A. I get asked all the time, “Should we let people rebuild there?” And in some areas, I say probably not, and that’s why we have programs to help buy people out and move. But most of the time it’s not a matter of where, it’s a matter of how. When we look at what’s going on in Lee County right now, we don’t want people to rebuild and put their lives at risk. It’s not just about how much it’s going to cost to rebuild that home: During Hurricane Ian, 150 people lost their lives. They were in homes that weren’t elevated high enough, or they chose not to evacuate. 

So this is about not just the cost of rebuilding, but also about: How are we doing everything we can to protect the lives in an area that’s prone to a severe weather event? This is about protecting lives and saving the people that live in those areas, and people will have to make personal choices about whether or not this is the right location for them to live based on what that’s going to require. 

But to your last point about affordability [of flood insurance], we do believe that there are certain communities across the U.S. that are certainly in an area that is at high risk, but they came to be there through an environmental injustice — they’re low-income neighborhoods, but they’re at a high risk, and so their costs are really high. So we do believe an affordability plan is needed to ensure that people can get the type of protection that they need. But we also know that we have homes that are high value and high risk, and we were subsidizing their rates prior to this.

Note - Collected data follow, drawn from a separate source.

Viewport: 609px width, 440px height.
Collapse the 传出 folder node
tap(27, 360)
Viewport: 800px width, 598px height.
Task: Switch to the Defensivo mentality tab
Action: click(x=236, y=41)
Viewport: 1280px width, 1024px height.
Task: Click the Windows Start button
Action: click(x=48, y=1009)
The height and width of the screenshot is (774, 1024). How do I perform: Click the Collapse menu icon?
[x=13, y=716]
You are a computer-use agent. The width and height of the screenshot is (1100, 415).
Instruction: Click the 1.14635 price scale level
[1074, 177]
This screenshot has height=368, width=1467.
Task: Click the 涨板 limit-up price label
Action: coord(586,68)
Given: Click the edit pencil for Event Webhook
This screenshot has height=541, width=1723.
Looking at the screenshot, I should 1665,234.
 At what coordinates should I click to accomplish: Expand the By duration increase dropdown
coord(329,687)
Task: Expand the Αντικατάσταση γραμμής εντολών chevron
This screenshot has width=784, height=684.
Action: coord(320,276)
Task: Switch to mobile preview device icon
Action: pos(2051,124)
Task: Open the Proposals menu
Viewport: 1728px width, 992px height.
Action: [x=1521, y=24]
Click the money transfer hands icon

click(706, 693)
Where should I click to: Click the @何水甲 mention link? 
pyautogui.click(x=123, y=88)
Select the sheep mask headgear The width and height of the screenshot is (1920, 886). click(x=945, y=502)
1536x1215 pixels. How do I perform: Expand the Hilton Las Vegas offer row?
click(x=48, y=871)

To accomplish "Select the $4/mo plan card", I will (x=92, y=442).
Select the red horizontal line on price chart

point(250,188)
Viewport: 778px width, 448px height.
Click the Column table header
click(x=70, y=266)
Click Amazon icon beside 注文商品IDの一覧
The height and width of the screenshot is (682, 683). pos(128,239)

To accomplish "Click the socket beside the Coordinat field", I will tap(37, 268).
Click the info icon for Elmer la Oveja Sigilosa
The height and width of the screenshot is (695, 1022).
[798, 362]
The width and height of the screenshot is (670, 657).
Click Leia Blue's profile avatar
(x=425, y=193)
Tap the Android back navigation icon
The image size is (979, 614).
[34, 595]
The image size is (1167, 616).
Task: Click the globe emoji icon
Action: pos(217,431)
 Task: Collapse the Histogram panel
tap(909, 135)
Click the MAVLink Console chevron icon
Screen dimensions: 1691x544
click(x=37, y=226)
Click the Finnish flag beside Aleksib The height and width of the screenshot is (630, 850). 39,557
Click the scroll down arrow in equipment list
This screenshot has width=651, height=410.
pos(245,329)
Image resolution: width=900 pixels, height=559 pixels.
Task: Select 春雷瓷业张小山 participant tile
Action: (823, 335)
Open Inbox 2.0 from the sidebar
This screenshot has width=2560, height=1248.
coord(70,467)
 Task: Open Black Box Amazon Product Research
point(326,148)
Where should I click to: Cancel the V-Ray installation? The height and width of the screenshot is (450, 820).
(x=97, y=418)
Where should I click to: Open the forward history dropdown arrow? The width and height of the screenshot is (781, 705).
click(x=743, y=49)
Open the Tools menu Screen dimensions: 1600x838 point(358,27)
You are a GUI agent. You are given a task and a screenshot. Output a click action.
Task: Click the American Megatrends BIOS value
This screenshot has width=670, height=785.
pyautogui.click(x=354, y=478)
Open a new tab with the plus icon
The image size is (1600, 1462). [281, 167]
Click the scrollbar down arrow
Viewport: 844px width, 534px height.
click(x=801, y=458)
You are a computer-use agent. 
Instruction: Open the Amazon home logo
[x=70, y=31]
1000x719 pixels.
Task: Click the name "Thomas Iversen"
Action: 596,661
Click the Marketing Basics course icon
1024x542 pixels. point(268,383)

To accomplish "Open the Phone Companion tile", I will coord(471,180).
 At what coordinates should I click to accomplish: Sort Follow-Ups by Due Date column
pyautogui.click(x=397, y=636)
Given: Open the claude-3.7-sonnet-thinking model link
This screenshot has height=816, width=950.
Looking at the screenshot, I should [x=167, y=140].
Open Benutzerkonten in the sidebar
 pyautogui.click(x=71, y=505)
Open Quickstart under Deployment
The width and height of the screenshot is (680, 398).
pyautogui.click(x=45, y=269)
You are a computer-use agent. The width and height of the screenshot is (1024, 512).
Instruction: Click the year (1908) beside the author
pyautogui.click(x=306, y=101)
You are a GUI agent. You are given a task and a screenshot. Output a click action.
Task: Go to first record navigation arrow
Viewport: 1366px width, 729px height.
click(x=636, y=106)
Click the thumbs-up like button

Q. For the second year in a row, FEMA has run low on money and Congress has not acted to replenish its budget. As a result, the agency has once again had to implement “immediate needs funding,” which means it has paused almost all its recovery and resilience projects and restricted spending only to emergency response operations. With peak hurricane season approaching, what’s the realistic worst-case scenario here, and what can FEMA do about it without action from Congress?

A. We’ve done immediate-needs funding in the past, but it has usually been after a major weather event has caused us to expend the funds that we have. What we’re finding right now is, as we close out COVID-19 [reimbursements], all of those bills are coming in. We always want to make sure that we have enough funding to support immediate responses to big incidents like Hurricane Ian, and we go into immediate needs when I reach a balance that’s going to allow me to respond to one of those events. That’s where we’re at now.

On the response side, I keep enough money to respond to one event. As we were watching Hurricane Debby, I was really concerned, because it was going to hit Florida, Georgia, South Carolina, North Carolina, and then on up. If it had materialized as we thought it might, that could have drained the rest of the money that I have available very quickly. There’s not much that I can do other than getting a supplemental [appropriation] from Congress, and I have walked the halls of Congress to make sure that they know really where we’re at — once I have that one big event, or maybe two events coming back to back, I’m going to have to come back to them, and they may have to act faster than they’ve planned.